▸ Short exercise:
Format everything from the start of the rows down to the line containing "Action: point(57,415)", inclusive, as a Markdown table with columns named Number and Entry. Number the lines in order, and skip any blank lines.

▸ Record extracts:
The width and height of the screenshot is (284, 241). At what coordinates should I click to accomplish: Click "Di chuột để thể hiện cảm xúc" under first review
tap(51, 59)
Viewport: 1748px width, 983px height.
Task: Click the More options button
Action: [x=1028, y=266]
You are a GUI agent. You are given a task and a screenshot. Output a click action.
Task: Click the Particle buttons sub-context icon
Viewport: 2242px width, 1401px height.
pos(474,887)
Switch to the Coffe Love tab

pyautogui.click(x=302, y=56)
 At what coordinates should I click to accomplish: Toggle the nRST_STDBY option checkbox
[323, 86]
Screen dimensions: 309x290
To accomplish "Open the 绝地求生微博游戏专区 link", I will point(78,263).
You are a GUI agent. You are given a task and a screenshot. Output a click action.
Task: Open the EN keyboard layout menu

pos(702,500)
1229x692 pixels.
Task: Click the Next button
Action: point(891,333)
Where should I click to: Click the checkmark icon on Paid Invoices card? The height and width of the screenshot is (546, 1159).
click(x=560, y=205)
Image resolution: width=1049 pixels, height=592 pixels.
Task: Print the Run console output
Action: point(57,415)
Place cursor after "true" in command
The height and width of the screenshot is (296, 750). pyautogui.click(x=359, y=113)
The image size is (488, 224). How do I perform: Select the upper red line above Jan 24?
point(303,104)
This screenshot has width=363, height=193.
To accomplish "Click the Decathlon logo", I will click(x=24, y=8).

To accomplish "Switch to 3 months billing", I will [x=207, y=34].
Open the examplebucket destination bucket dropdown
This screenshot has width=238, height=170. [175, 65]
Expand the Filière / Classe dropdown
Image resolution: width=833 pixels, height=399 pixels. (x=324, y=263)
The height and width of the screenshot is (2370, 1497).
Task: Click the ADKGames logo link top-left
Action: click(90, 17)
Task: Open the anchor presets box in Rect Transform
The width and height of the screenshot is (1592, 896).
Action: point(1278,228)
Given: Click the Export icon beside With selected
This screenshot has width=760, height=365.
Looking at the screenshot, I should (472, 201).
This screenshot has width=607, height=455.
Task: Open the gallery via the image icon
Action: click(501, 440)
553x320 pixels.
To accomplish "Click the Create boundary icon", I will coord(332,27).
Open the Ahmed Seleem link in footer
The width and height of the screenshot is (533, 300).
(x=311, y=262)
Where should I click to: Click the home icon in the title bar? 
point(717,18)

▸ Task output:
| Number | Entry |
|---|---|
| 1 | The width and height of the screenshot is (284, 241). At what coordinates should I click to accomplish: Click "Di chuột để thể hiện cảm xúc" under first review |
| 2 | tap(51, 59) |
| 3 | Viewport: 1748px width, 983px height. |
| 4 | Task: Click the More options button |
| 5 | Action: [x=1028, y=266] |
| 6 | You are a GUI agent. You are given a task and a screenshot. Output a click action. |
| 7 | Task: Click the Particle buttons sub-context icon |
| 8 | Viewport: 2242px width, 1401px height. |
| 9 | pos(474,887) |
| 10 | Switch to the Coffe Love tab |
| 11 | pyautogui.click(x=302, y=56) |
| 12 |  At what coordinates should I click to accomplish: Toggle the nRST_STDBY option checkbox |
| 13 | [323, 86] |
| 14 | Screen dimensions: 309x290 |
| 15 | To accomplish "Open the 绝地求生微博游戏专区 link", I will point(78,263). |
| 16 | You are a GUI agent. You are given a task and a screenshot. Output a click action. |
| 17 | Task: Open the EN keyboard layout menu |
| 18 | pos(702,500) |
| 19 | 1229x692 pixels. |
| 20 | Task: Click the Next button |
| 21 | Action: point(891,333) |
| 22 | Where should I click to: Click the checkmark icon on Paid Invoices card? The height and width of the screenshot is (546, 1159). |
| 23 | click(x=560, y=205) |
| 24 | Image resolution: width=1049 pixels, height=592 pixels. |
| 25 | Task: Print the Run console output |
| 26 | Action: point(57,415) |